Just pay around £200-00 for an online proofreading course, receive an impressive certificate when you’re done and you’re good to go. What could be easier? Check for a few spelling errors and you’ll earn around £26-00* per hour. Get out of bed when you want, make a cup of coffee then earn a tidy little £400-00 a week for doing virtually nothing.
Okay so it’s not a fortune. But it certainly helps pay the bills.
Or does it? Perhaps it’s too good to be true. After all, why isn’t everyone working as a proofreader? You decide there might be more to this than meets the eye. And you’re right.
First, to be a first rate proofreader — and if you’re not a first rate proofreader you might as well continue scouring the job vacancies column — you have to be first rate. Your English must be impeccable and you must have a flair for spotting errors that other people don’t.

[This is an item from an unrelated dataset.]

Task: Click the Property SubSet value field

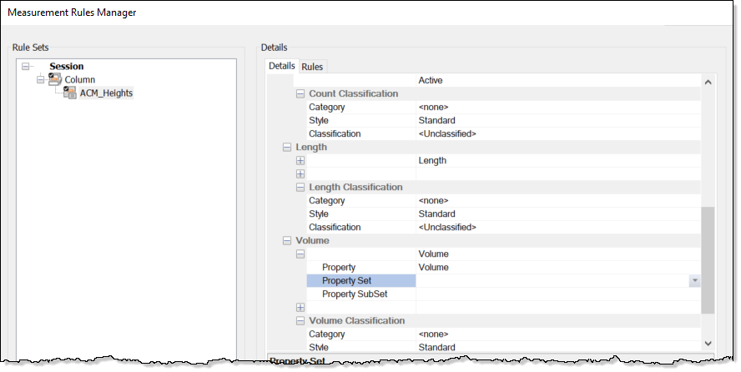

Second, never become interested in what you’re reading. You’re not learning or entertaining yourself, you’re analysing what someone else has written. It might be a thriller or it might be a DIY manual. Either way, it has to error-free when you’ve finished. Not a spelling error to be seen.
Oh, and the grammar. You have to really concentrate. You spotted that split infinitive, right? You’ll be checking for problems in sentence structure until you’re blue in the face. Or even face in the blue — which might be nonsense but is still grammatically well-formed. By the way, don’t use a grammar checker. They’re next to useless and the same applies to spellcheckers. Or spell checkers maybe.

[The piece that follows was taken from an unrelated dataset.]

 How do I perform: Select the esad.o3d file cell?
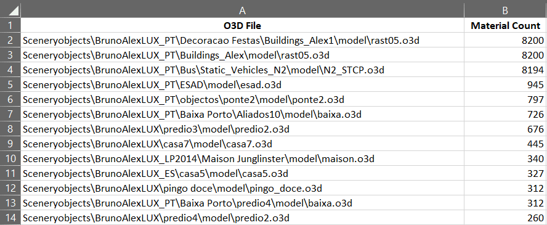click(x=242, y=85)
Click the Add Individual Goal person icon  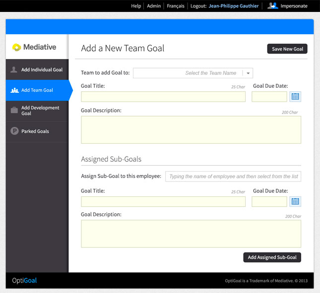pyautogui.click(x=14, y=70)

All in all, you have to be extremely committed to proofreading if you’re going to be a proofreader. Then again, the same applies to anything.
So think twice before parting with your hard-earned cash for a course that will make Sam the Scam £200-00 better off and you with a ‘certifikate’. Yes, he probably missed that spelling error…
- For some reason it’s always £26-00. As opposed to £25-00. Don’t ask me why.
It might go without saying but before a book is proofread the book has to be written. So forget the proofreader, go back to your book and make sure it’s a good novel, or whatever it is you’ve written. In fact, let’s go back even further and suppose you’ve yet to put finger to keyboard.
We’ll assume you intend to write a novel. Just for argument’s sake. If you’re like most novelists setting out on creating their literary masterpiece then you won’t know where to start. You’ll be afraid to write a sentence or even a word because it just doesn’t sound right. You might have nothing in your head that’s worthy of mention. It’s all very frustrating. There’s a name for this problem: writer’s block.
Writer’s block amounts to intellectual disablement. It can threaten the creation of a book before work on it before it has begun. But don’t despair as their are a number of ways it can be overcome and here I intend to list a few of them. There will be more very soon.
- Try writing a page or two about anything at all but do not use any adjectives. This will inspire discipline in your writing and in any event it will get your creative juices flowing.
2. Consider the characters that will appear in your novel. Don’t create them as you go along. Don’t reveal this or that characteristic as you write. You have to know them inside out right from the start. Instead of making them up as you go, create them before you even put pen to paper. Draw them in your head. Maybe base them on someone you know, someone with a distinctive appearance. A good idea is to cut a picture out of an old newspaper of someone and make them your key character although make sure they’re not high-profile and often seen on TV!
3. Maybe keep a diary of this person’s life. Get to know them, their likes, dislikes, their behaviour, their idiosyncrasies. It could serve you well in the end.
4. Go out into the world and sharpen up your senses. This will help your use of adjectives later.
5. Practise writing dialogue. Often a story is ruined by the characters being interesting but dull and boring when they’re speaking.
These are just a few items to help you get started. There will be more to come.